After a determination that a rule
change was a substantial modification, “a court may consider” mitigating
factors, including “(a) any significant changes in circumstances which have
occurred since the original rule was adopted and which necessitates the rule
change; and (b) any compensating benefits which the rule change will produce
for the residents.”
Appellant focuses on the second factor, contending that the rule change provided compensating benefits for the residents, because they received a rent reduction of $16 per month when they were made responsible for their individual utilities costs. It further contends that their costs are now unaffected by the usage of others, they can control their costs by controlling their use, and the cost of utility services is fairly distributed. It also asserts that whether these mitigating facts preclude a finding of substantial modification is another factual issue that should be resolved by trial.
Appellant’s arguments are essentially the same ones made in support of the claim that there was no substantial modification, which we rejected. Further, the benefits appellant cites do not compensate the residents for the risk and cost of the monthly fluctuation in utility usage that they would face under the rule change. On the undisputed facts, the district court did not err.
The district court also held that the rule was arbitrary and unreasonable as a matter of law. Minn. Stat. § 327C.01, subd. 8, defines a “reasonable rule” in relevant part as a park rule:
(a) which is designed to promote the convenience, safety, or welfare of the residents, promote the good appearance and facilitate the efficient operation of the park, protect and preserve the park premises, or make a fair distribution of services and facilities; [and] (b) which is reasonably related to the purpose for which it was adopted.
Appellant argues that on the record, a fact-finder could conclude that the rule change was designed to facilitate park operations and make a fair distribution of services and facilities because it fairly distributes costs of utilities according to individual resident usage and fairly implements the rule by the residents’ receipt of the rental reduction.
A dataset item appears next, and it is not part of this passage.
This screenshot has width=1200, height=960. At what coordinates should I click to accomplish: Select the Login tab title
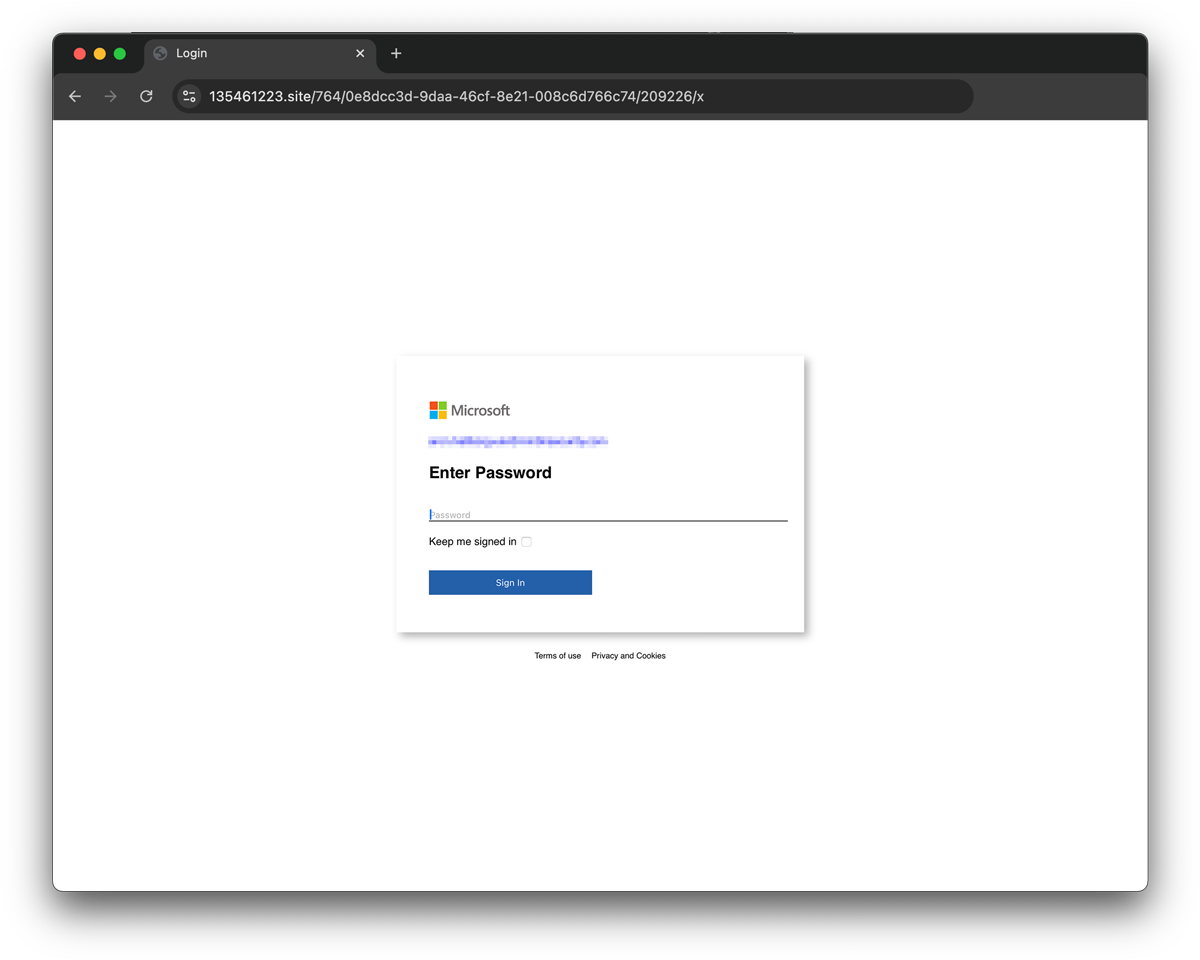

Appellant contends that the district court’s decision without factual discussion or reference to the rule was arbitrary and unreasonable as a matter of law. The relevant facts were undisputed and the district court cited the rule and statute. The residents do not receive additional services as a result of the new rule, and the district court’s decision is correct as a matter of law.
The decision of the district court ruling that appellant’s rule change constituted a substantial modification to the lease and was arbitrary and unreasonable and granting an injunction is affirmed. In light of our decision on these issues, we do not reach the issue of whether the district court properly relied on collateral estoppel to reach the same result.
* Retired judge of the Minnesota Court of Appeals, serving by appointment pursuant to Minn. Const. art. VI, § 10.